Capítulo 10
El corazón de Ian bombeaba desenfrenado y aunque podían respirar mejor no lo hacía con normalidad, sabía lo que había dentro de ese mausoleo. Como pudo se levantó sujetándose de todo lo que había en su camino, las piernas le pesaban enormemente pero de igual manera subió los escalones y entró tras Brad, el frío golpeó su rostro y una corriente de miedo y ansiedad recorrió su espalda de arriba a abajo.
Un olor extrañamente conocido se coló en sus fosas nasales cuando se tomó del mesón lleno de flores secas, muchas de ellas ya convertidas en polvo.
Orquídeas, orquídeas salvajes.
La sonrisa en su rostro no pretendía desaparecer, el solo verla ahí, en su hábitat natural lo tenía en un estado de elevación pura, era como estar viviendo una experiencia religiosa.
La joven cuya belleza sólo se podía comparar con la de un ángel, corría entre los árboles soltando carcajadas que en combinación con las copas verdes y frondosas que se movían a compás del viento hacían la más hermosa música para sus oídos.
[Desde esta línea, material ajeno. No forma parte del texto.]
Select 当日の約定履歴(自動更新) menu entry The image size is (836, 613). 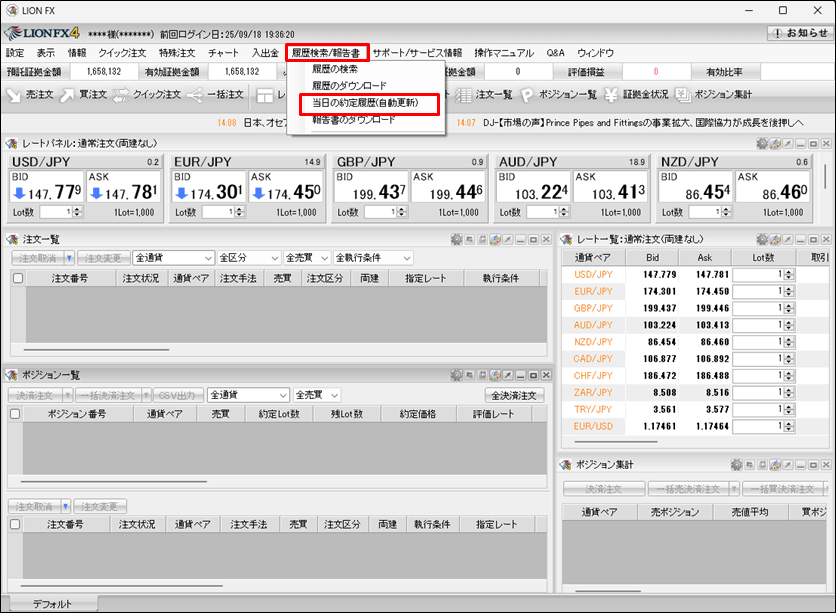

Muy atrás quedaban las sinfonías de Mozart y Beethoven que solía oír, la risa de su amada era una melodía aún más profunda de escuchar.
La chica llegó hasta él con las mejillas encendidas y el cabello alborotado a causa de sus carreras de un lado a otro. Se encontraban en otro lado del arroyo, alejados del pozo que era usado por los empleados para lavar la ropa, este lugar era solo de ellos, Helena se lo había enseñado, muy emocionada le dijo que ese era su lugar, uno donde solía escapar para estar sola, su corazón casi explotó de amor cuando avergonzada le dijo que ese era el lugar donde escapaba para poder pensar en él sin tener que ocultar sus sentimientos. Pero ahora que ellos eran correspondidos era justo compartir ese lugar con él.
Tomó una de las flores que ella llevaba en sus manos y la llevó a su nariz sin dejar de ver ese rostro que tanto le gustaba, recordó el primer día que regresó a la mansión luego de pasar varios años en la ciudad, era el mismo extraño aroma que había en su habitación. Preguntó que flor era aquella: orquídeas, orquídeas que crecen salvajes en el bosque. Fue la respuesta.
—Ian… —reaccionó al sentir la mano de Brad sobre su hombro, desvió su cabeza hacia el otro lado para evitar sentir el aroma de las flores cosa que fue inútil pues todo el lugar estaba impregnado de ese olor, no sabía cómo su mejor amigo parecía no ahogarse—. ¿Estás teniendo visiones, verdad? ¡Por qué decías que habían desaparecido si no es cierto!
—¿Está aquí, verdad? —preguntó ignorando el reproche de Brad.
Tambaleándose como si estuviera borracho caminó hasta estar frente a la tumba donde el nombre de George McLean estaba tallado en la piedra caliza.
Ian alzó la mano y con sus dedos trazó el relieve de cada a letra. Brad se acercó preocupado por la expresión en el rostro de su amigo, estaba terriblemente sonrojado, sus ojos estaban tan abiertos como sus párpados lo permitían y una capa de sudor comenzaba a cubrir su frente y cuello.
—Murió el mismo día en que yo nací —dijo con la mirada fija en la piedra, Brad miró en la misma dirección.
Bajo el nombre del hombre que aún estando muerto estaba haciendo difícil la vida de Ian habían dos fechas inscritas, Brad supuso que eran las fechas de nacimiento y defunción de ese hombre, la segunda, efectivamente era el mismo día y mes del cumpleaños de su mejor amigo solo que eso había pasado muchos años antes que Ian llegase al mundo.
—Esto si es de locos —murmuró Brad.
Las cosas cada vez se hacían más claras y a la vez más enredadas, la teoría del psicólogo tomaba más fuerza para Brad. Tenía que ser, no es que creyera y mucho menos supiera sobre el tema pero increíblemente era la idea más sensata, aunque eso no pudiese explicar la existencia del espíritu que seguía a su mejor amigo. Porque eso sí era cierto, ese espíritu existía y de eso él, podía dar fe.
Ian cerró los ojos fuertemente y trató de respirar calmadamente, llenando sus pulmones de oxígeno. Cuando pudo serenar su agitada respiración volvió a abrir los ojos y con su mano una vez más detalló el nombre inscrito en la piedra caliza.
—George McLean —susurró, un fuerte latido de su corazón lo hizo llevar su mano libre hasta su pecho.